===== SELECTED EXTRACT

# Machining welds, lesson



## Larry$ (Apr 24, 2022)

I found a piece of 1" steel in my "inventory" pile that would just fit the project. Irregular shape so chucked in 4 jaw. I recently made two short arm chuck wrenches. Boy does that make it easier. So started turning my project of the day with a sharp HSS too. Went dull, first pass! Sharpened it did a repeat. Couldn't see anything imbedded in the part. Tried again. it was a very interrupted cut, so I hadn't wanted to use inserts. But wasn't getting anywhere with HSS. Tried the inserted tool and it cut great. I got a nice smooth finish that then showed what my problem was, weld. Very distinct change in metal. I've machined through welds before with no problem but this stuff was really hard. It did turn beautifully.


----------



## Flyinfool (Apr 24, 2022)

It depends on what type of weld material it is. One of the things people are doing to prevent Catalytic converter theft is to lay several beads of hardfacing weld on the pipes that will rip the teeth off of a quality BiMetal recip saw blade. Some welds can be really hard.


----------



## Larry$ (Apr 24, 2022)

Flyinfool said:


> to prevent Catalytic converter theft is to lay several beads of hardfacing weld on the pipes that will rip the teeth off of a quality BiMetal recip saw blade.


Good idea, been a problem around here also. I've done hard surfacing on heavy earth moving equipment, really boring work!


----------



## MrWhoopee (Apr 25, 2022)

Difficulty machining welds should be anticipated. It isn't always so, but more often than not. Annealing can help, sometimes.


----------



## Provincial (Apr 25, 2022)

The type of weld material and carbon content of the base metal can combine to make a very hard weld.  High carbon steel does this often.


----------



## Manual Mac (Apr 25, 2022)

I have found stick welds much easier to machine than mig welds.


----------

==========
===== GIVEN MATERIAL

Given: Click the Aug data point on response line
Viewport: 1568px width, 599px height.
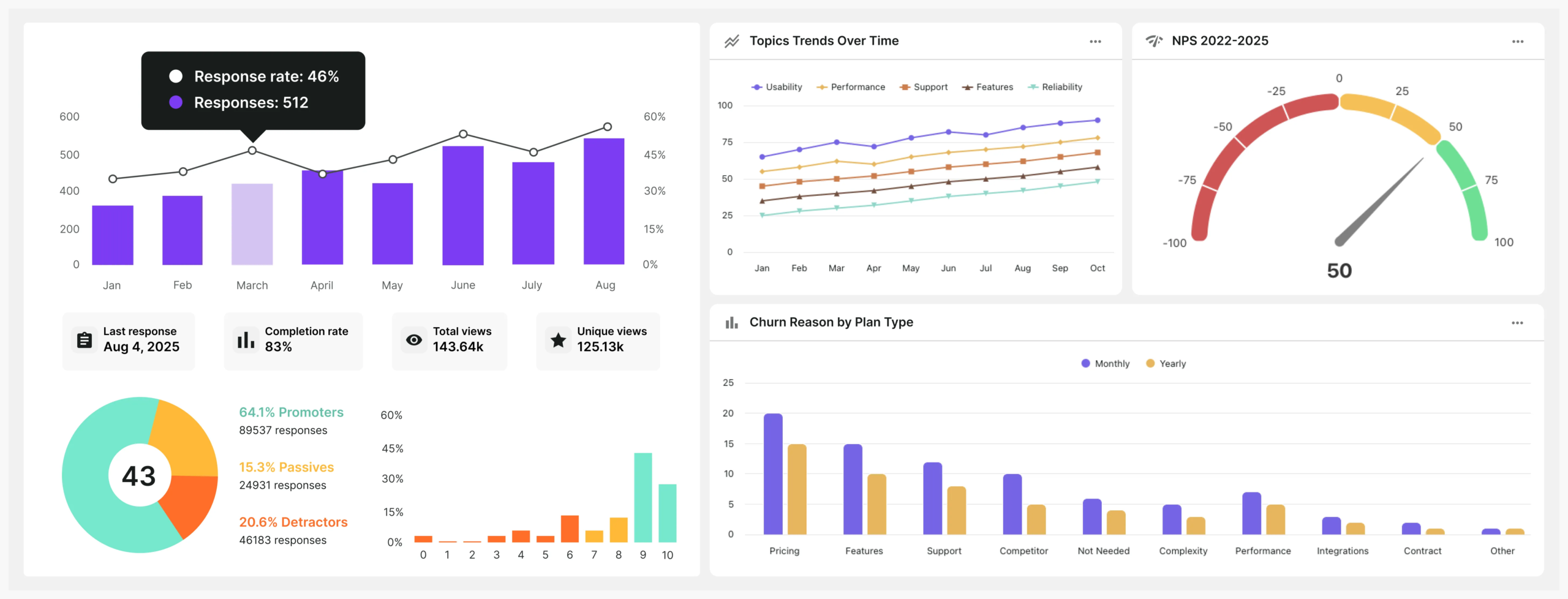Looking at the screenshot, I should coord(607,127).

==========

_TASK REQUIREMENTS_:
(1) Using the thread on machining welds, answer yes or no to each statement below and support each answer with the deciding words of the thread, quoted exactly. (a) The first poster's HSS tool went dull on the first pass. (b) One reply reports that stick welds are harder to machine than mig welds. (c) One reply states that annealing can sometimes help.
(2) Retype everything in the thread on machining welds from "## Provincial (Apr" down to "does this often.", without any changes.

_RESULTS BY TASK_:
(1)
(a) Yes: "Went dull, first pass!"
(b) No: "I have found stick welds much easier to machine than mig welds."
(c) Yes: "Annealing can help, sometimes."

(2)
## Provincial (Apr 25, 2022)

The type of weld material and carbon content of the base metal can combine to make a very hard weld.  High carbon steel does this often.